Even a leakproof defense would not satisfy the last condition. Together these three conditions implied by MAD are an impenetrable barrier — a leak-proof defense against SDI. Since I have indicated above reasons for rejecting MAD as a doctrine, I believe we should reexamine each of these in turn.

Most important, if defenses must be leakproof to be useful, then the odds of success for the SDI R&D program are much lower than if lesser levels of effectiveness can contribute to our security objectives. The record is replete with instances of faulty predictions about the impossibility of technological accomplishments by those with the highest scientific credentials, and we should view current predictions about the impossibility of effective ballistic missile defenses in the perspective of that record. Nevertheless, if everything in a complex and diverse R&D program must work well to derive any benefit, the odds of success will be low and the time required very long.

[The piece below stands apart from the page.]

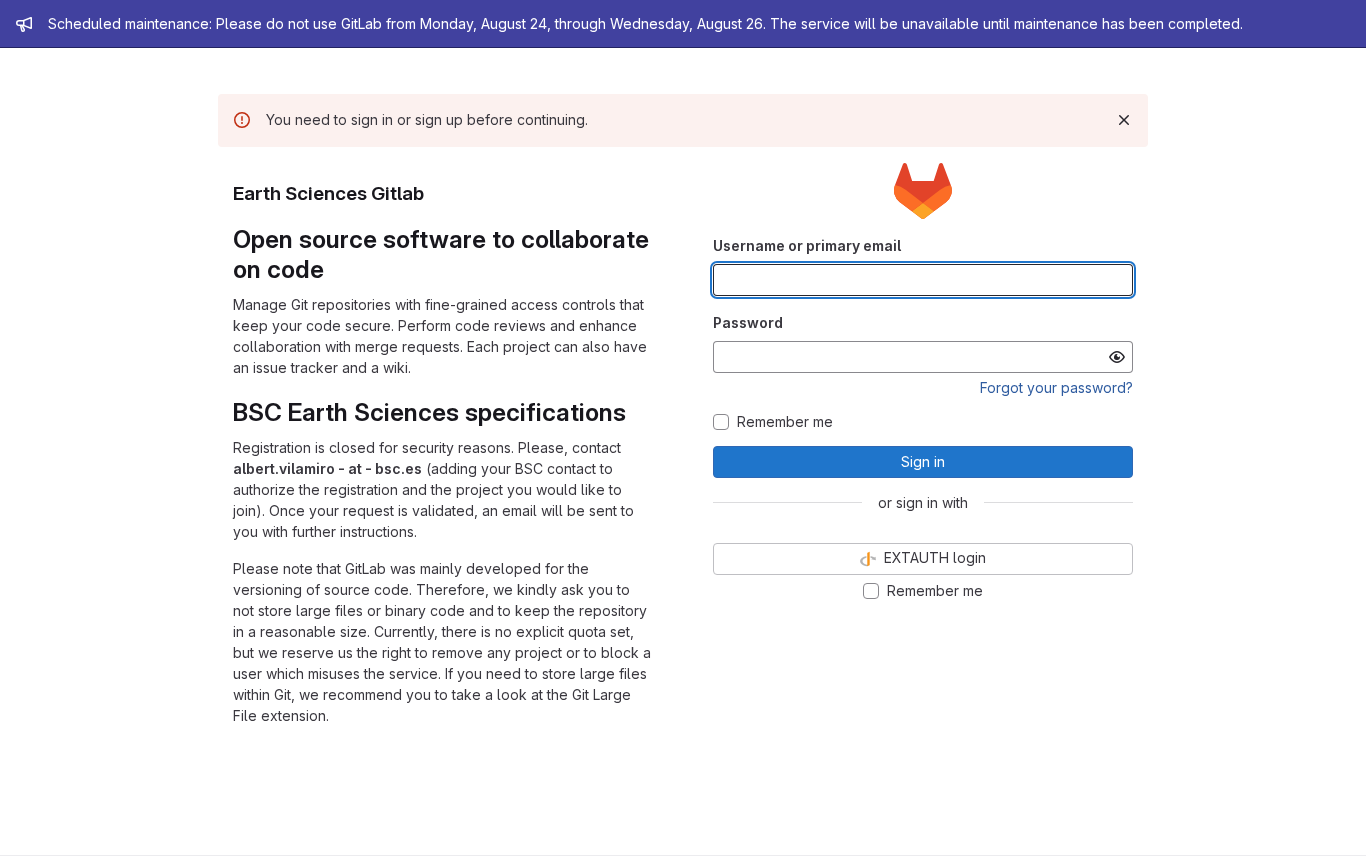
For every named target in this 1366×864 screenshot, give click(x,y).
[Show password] (1117, 357)
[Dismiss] (1124, 120)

The critics compound the problem further by demanding that the SDI research program prove and guarantee at its outset that the defenses that might ultimately be developed and deployed will be able to deal with a wide variety of ingenious, but poorly specified and, in some cases, extremely farfetched countermeasures. Critics can produce countermeasures on paper far more easily than the Soviets could produce them in the field. In fact, the critics seldom specify such "Soviet" countermeasures in ways that seriously consider their costs to the Soviet Union in resources, in the sacrifice of other military potential, or the time that it would take for the Soviets to develop them and incorporate them into their forces. The countermeasures suggested frequently are mutually incompatible.

If, instead, we replace MAD with a view of deterrence based on a more realistic assessment of Soviet strategic objectives, we arrive at a radically different assessment of the effectiveness required for useful defenses and of the appropriate objectives of the SDI R&D program. The point of departure ought to be reflection on the motives that might induce Soviet leaders and military planners to contemplate actually using nuclear weapons. The test of deterrence would come if we and the Soviet Union found ourselves in a major confrontation or nonnuclear conflict.

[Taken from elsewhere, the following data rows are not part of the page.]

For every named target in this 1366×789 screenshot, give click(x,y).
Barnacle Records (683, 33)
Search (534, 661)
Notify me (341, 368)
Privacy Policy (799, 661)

In such circumstances, Soviet leaders might find themselves facing a set of alternatives all of which looked unpleasant or risky. If, for example, they lacked confidence in their ability to bring a nonnuclear conflict to a swift and favorable conclusion, they might consider ensuring the futility of opposing them by a militarily decisive use of nuclear weapons. A decisive nuclear attack in this sense might or might not have to be "massive," in the sense of "very large." Its primary motivation would be the destruction of a set of general purpose force targets sufficient to terminate nonnuclear resistance. If Soviet leaders decided that the gains warranted the risks, they would further have to decide whether to attack our nuclear forces or to rely on deterring their use in retaliation. The extent and weight of such an attack would be a matter the Soviet leaders would decide within the context of a particular contingency, based on their assessment of our probable responses.

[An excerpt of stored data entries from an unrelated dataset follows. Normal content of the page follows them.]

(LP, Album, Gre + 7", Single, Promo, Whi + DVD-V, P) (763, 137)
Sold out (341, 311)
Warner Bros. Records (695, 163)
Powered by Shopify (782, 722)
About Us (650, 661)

The alternative risks they would face would be the prospect of nuclear retaliation to an early nuclear attack on one hand; on the other hand, those of gradual escalation of a nonnuclear conflict in scope and violence with the ultimate possibility of nuclear conflict in any case. In either case their primary concern would be to achieve military victory while minimizing the extent of damage to the Soviet Union and the risk of loss of Soviet political control. Their targets would be selected to contribute to these goals. Wholesale and widespread attacks on civilians would not contribute but would only serve to ensure a similar response by the large nuclear forces remaining to us even after a relatively successful Soviet counterforce attack. And this does not even take account of the possibility that, should they launch a massive attack on cities, that might trigger nuclear winter, making our retaliation irrelevant.